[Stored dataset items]
################

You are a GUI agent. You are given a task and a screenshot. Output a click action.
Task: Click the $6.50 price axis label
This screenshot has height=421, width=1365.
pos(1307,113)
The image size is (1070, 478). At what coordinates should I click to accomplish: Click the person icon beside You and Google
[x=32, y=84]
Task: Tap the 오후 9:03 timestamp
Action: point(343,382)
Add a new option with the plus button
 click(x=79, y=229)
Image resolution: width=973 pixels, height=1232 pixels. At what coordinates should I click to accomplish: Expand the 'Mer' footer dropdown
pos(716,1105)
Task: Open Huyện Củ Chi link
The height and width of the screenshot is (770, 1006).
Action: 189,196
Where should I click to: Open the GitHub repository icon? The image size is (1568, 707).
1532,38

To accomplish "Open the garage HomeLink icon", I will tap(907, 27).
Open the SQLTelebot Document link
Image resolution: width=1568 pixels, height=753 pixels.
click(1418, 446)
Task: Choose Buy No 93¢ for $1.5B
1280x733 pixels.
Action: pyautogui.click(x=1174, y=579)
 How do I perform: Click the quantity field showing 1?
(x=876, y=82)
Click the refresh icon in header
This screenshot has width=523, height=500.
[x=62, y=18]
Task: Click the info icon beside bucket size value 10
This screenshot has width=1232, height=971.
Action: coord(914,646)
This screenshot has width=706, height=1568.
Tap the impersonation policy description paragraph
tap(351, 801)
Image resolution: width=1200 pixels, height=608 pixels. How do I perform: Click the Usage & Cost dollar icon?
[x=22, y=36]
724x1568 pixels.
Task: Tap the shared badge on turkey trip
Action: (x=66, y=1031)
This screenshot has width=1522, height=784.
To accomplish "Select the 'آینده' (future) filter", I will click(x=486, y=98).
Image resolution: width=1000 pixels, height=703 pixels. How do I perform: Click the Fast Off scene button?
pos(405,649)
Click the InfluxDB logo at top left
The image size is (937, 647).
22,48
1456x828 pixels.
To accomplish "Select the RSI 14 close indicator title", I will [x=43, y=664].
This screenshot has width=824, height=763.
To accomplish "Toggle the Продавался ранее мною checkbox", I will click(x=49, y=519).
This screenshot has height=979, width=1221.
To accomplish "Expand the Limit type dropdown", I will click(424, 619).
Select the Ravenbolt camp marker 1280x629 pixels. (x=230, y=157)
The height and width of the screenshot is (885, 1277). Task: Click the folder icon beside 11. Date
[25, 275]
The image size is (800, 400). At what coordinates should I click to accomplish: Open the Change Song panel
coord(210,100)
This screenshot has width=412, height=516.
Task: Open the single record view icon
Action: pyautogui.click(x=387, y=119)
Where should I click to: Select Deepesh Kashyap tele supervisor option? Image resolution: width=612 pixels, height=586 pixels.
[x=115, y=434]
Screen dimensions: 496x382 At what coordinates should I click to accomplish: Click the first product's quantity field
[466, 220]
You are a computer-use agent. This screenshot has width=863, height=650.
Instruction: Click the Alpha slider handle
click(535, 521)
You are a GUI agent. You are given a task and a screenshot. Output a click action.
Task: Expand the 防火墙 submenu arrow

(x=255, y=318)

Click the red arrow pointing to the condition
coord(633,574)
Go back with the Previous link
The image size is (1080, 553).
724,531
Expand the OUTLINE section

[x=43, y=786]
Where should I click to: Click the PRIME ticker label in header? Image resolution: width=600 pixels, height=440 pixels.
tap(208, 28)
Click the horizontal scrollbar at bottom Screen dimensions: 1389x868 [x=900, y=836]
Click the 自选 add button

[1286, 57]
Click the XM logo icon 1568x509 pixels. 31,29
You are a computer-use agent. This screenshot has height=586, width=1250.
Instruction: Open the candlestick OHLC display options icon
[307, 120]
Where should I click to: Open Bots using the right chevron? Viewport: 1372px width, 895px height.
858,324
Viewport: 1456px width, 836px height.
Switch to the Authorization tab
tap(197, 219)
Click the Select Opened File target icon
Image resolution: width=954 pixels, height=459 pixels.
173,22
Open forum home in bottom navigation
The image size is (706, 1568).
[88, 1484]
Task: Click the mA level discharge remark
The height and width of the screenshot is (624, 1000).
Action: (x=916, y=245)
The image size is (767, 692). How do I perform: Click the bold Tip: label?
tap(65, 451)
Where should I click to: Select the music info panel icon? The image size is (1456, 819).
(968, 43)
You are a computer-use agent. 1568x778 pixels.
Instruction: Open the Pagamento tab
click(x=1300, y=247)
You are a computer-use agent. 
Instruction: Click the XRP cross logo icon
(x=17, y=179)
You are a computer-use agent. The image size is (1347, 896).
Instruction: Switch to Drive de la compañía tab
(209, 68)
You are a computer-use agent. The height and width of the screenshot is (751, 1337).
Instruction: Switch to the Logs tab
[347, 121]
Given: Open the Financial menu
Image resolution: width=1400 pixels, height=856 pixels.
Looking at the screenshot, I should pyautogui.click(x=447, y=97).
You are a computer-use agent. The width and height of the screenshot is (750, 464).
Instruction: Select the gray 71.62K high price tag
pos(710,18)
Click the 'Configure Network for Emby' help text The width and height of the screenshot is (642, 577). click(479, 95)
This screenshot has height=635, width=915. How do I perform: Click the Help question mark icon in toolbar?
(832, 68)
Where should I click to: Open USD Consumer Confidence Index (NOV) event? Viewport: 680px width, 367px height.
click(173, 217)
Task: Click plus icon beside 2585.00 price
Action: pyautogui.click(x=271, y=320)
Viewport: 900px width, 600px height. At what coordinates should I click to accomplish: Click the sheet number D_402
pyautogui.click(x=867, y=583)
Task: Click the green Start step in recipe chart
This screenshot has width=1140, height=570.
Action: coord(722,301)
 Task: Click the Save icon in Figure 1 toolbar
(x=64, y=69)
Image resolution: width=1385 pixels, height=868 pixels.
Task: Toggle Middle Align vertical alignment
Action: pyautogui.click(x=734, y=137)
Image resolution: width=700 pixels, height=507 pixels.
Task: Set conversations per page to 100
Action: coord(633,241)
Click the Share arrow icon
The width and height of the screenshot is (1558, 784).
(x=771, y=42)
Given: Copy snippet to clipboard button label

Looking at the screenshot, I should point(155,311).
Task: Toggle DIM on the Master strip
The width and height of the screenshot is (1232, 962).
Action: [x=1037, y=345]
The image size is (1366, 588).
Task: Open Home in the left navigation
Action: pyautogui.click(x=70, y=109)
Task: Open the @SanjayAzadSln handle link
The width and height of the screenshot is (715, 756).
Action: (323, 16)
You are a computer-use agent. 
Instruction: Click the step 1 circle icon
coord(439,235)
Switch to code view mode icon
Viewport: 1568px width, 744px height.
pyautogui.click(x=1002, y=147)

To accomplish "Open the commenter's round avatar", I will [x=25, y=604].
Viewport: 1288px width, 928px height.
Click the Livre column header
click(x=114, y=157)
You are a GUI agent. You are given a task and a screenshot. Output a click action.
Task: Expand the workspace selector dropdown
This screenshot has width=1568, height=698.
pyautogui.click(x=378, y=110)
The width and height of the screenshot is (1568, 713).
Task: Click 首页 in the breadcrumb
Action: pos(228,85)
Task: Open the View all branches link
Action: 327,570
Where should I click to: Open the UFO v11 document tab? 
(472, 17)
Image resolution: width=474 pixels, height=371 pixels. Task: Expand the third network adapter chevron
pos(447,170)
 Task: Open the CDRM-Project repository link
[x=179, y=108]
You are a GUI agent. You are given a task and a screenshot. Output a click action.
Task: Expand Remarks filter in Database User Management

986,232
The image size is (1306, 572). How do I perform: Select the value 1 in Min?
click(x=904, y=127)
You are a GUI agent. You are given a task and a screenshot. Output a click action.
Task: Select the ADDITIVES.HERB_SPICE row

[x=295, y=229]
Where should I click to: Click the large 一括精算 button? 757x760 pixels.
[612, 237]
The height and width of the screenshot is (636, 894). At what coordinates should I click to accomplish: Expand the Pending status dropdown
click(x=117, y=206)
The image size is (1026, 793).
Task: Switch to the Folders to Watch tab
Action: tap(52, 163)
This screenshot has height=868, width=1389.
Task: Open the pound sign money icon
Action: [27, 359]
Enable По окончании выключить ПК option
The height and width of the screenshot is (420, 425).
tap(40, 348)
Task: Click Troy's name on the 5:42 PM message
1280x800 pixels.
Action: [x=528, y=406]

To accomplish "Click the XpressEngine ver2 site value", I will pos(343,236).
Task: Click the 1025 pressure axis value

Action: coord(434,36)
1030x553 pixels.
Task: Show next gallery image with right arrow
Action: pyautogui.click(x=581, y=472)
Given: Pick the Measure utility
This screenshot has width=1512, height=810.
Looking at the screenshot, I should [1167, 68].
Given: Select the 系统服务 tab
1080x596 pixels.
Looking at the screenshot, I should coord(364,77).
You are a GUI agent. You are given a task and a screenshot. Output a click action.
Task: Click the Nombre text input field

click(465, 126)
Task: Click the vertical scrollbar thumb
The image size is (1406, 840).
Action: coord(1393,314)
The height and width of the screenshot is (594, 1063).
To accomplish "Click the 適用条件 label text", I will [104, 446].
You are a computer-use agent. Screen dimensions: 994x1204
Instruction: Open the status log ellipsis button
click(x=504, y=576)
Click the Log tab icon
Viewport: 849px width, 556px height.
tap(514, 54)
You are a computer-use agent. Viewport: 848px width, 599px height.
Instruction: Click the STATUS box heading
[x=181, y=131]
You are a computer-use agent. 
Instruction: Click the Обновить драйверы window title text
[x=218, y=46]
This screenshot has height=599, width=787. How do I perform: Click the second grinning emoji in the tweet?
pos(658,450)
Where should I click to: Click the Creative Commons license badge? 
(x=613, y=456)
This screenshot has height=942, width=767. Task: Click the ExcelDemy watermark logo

################

● **YOUR INSTRUCTIONS**
In the entries above, find the line holding "Image resolution: width=973" and the line holding "1456x828 pixels.", then retype exactly those two lines and every line between them, and nothing else.

● **RESPONSE TO THE EXERCISE**
Image resolution: width=973 pixels, height=1232 pixels. At what coordinates should I click to accomplish: Expand the 'Mer' footer dropdown
pos(716,1105)
Task: Open Huyện Củ Chi link
The height and width of the screenshot is (770, 1006).
Action: 189,196
Where should I click to: Open the GitHub repository icon? The image size is (1568, 707).
1532,38

To accomplish "Open the garage HomeLink icon", I will tap(907, 27).
Open the SQLTelebot Document link
Image resolution: width=1568 pixels, height=753 pixels.
click(1418, 446)
Task: Choose Buy No 93¢ for $1.5B
1280x733 pixels.
Action: pyautogui.click(x=1174, y=579)
 How do I perform: Click the quantity field showing 1?
(x=876, y=82)
Click the refresh icon in header
This screenshot has width=523, height=500.
[x=62, y=18]
Task: Click the info icon beside bucket size value 10
This screenshot has width=1232, height=971.
Action: coord(914,646)
This screenshot has width=706, height=1568.
Tap the impersonation policy description paragraph
tap(351, 801)
Image resolution: width=1200 pixels, height=608 pixels. How do I perform: Click the Usage & Cost dollar icon?
[x=22, y=36]
724x1568 pixels.
Task: Tap the shared badge on turkey trip
Action: (x=66, y=1031)
This screenshot has width=1522, height=784.
To accomplish "Select the 'آینده' (future) filter", I will click(x=486, y=98).
Image resolution: width=1000 pixels, height=703 pixels. How do I perform: Click the Fast Off scene button?
pos(405,649)
Click the InfluxDB logo at top left
The image size is (937, 647).
22,48
1456x828 pixels.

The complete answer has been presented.